• _Exercise requirements_
Go through the listing below and gather every line with the word "screenshot".

• _Supplied information_

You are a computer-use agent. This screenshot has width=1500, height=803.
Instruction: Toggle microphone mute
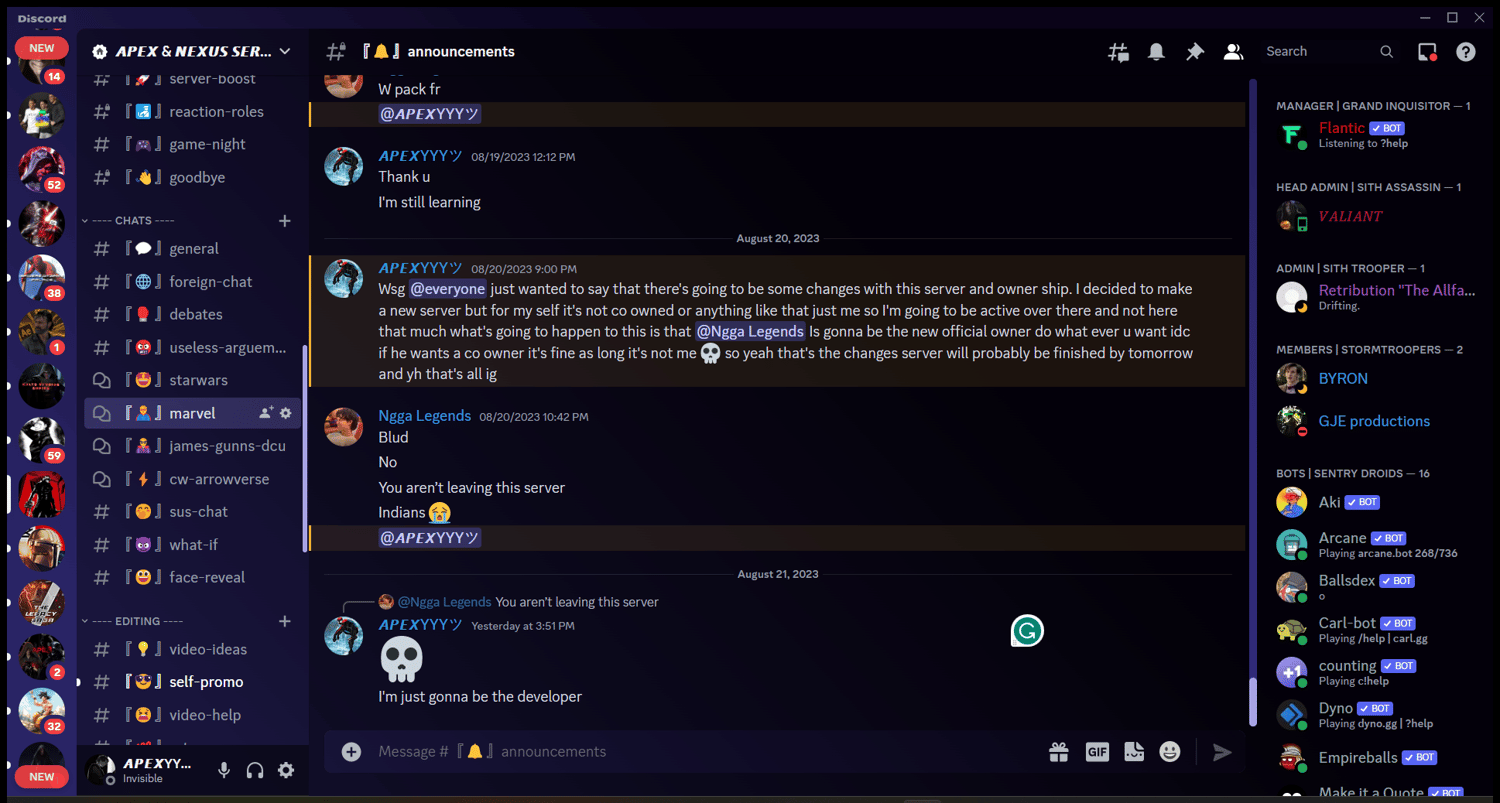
==
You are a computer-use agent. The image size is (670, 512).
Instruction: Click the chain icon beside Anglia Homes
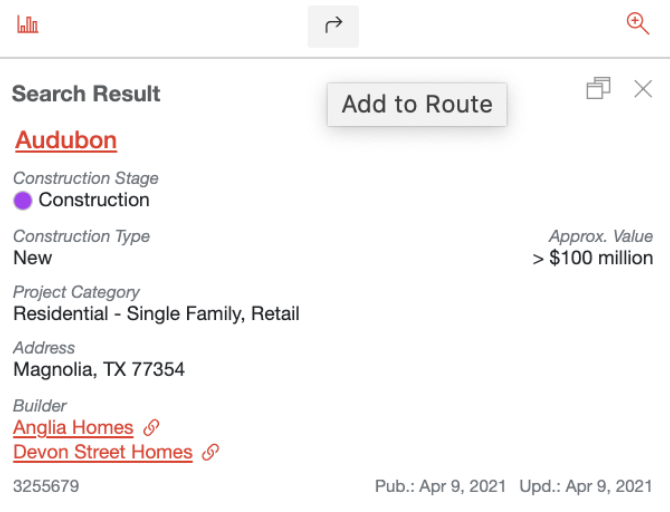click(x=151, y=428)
---
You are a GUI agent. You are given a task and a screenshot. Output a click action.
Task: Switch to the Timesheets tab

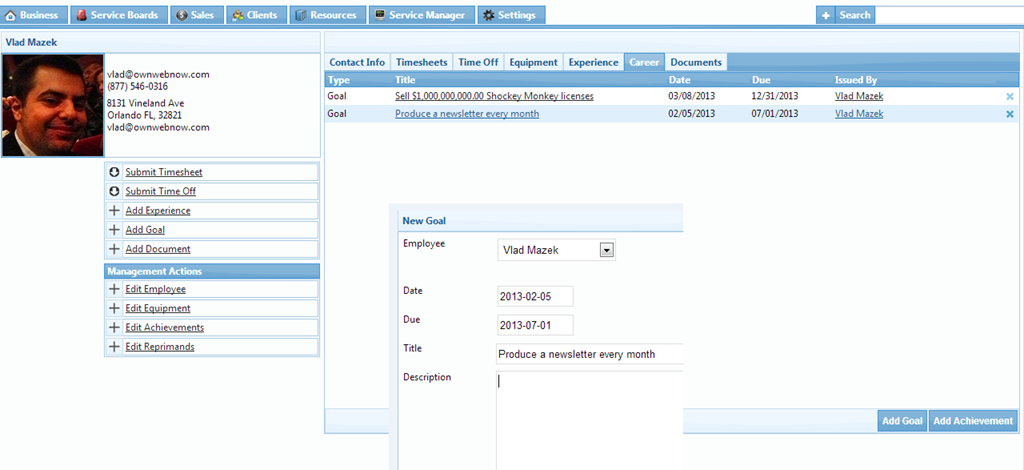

• _Expected answer_
You are a computer-use agent. This screenshot has width=1500, height=803.
You are a GUI agent. You are given a task and a screenshot. Output a click action.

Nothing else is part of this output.